Task brief
From the line containing "[Abrir Chat WhatsApp] (1655, 1064)" down to the final line of the entries below, restate each line word for word and add nothing.

Collected data:
■ ■ ■ ■ ■ ■ ■

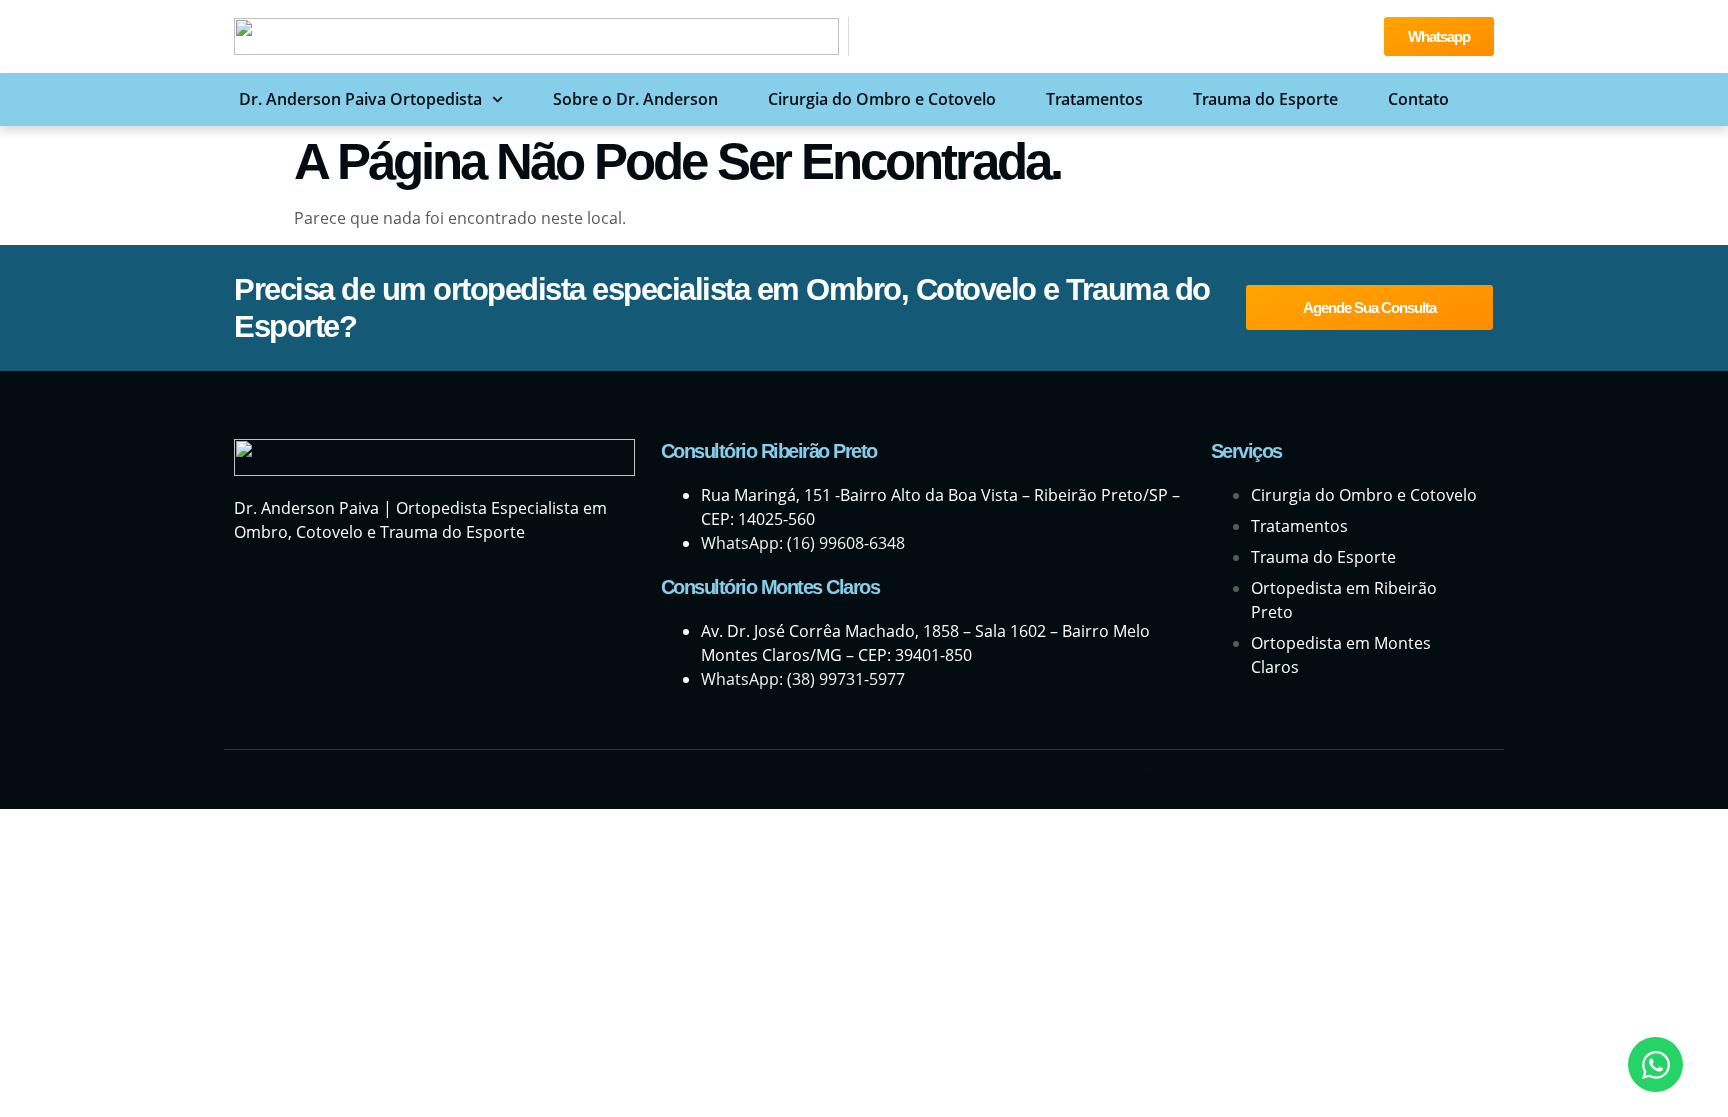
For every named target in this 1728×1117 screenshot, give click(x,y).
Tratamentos (1094, 99)
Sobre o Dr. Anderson (635, 99)
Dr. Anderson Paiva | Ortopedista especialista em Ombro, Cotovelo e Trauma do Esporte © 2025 (828, 779)
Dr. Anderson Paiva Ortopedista (360, 99)
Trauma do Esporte (1265, 99)
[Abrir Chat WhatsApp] (1655, 1064)
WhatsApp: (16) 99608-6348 (803, 543)
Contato (1418, 99)
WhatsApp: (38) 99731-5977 (803, 679)
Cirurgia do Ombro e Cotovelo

■ ■ ■ ■ ■ ■ ■

Solution for this exercise
[Abrir Chat WhatsApp] (1655, 1064)
WhatsApp: (16) 99608-6348 (803, 543)
Contato (1418, 99)
WhatsApp: (38) 99731-5977 (803, 679)
Cirurgia do Ombro e Cotovelo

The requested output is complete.